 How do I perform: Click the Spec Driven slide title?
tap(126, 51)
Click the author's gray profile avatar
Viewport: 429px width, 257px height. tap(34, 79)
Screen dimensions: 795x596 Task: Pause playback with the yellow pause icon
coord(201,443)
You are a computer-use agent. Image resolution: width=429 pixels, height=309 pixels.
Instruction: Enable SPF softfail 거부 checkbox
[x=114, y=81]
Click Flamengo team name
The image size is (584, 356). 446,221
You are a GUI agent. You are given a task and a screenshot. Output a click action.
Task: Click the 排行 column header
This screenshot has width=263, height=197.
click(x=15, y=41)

^^^^^^^^^^^^^^^^

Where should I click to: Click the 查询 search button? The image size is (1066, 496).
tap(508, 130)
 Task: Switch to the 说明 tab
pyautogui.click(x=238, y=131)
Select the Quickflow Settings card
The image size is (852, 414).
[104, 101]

^^^^^^^^^^^^^^^^

### Assignment
Show the lines of the records above that mention "agent".

### Task output
You are a computer-use agent. Image resolution: width=429 pixels, height=309 pixels.
You are a GUI agent. You are given a task and a screenshot. Output a click action.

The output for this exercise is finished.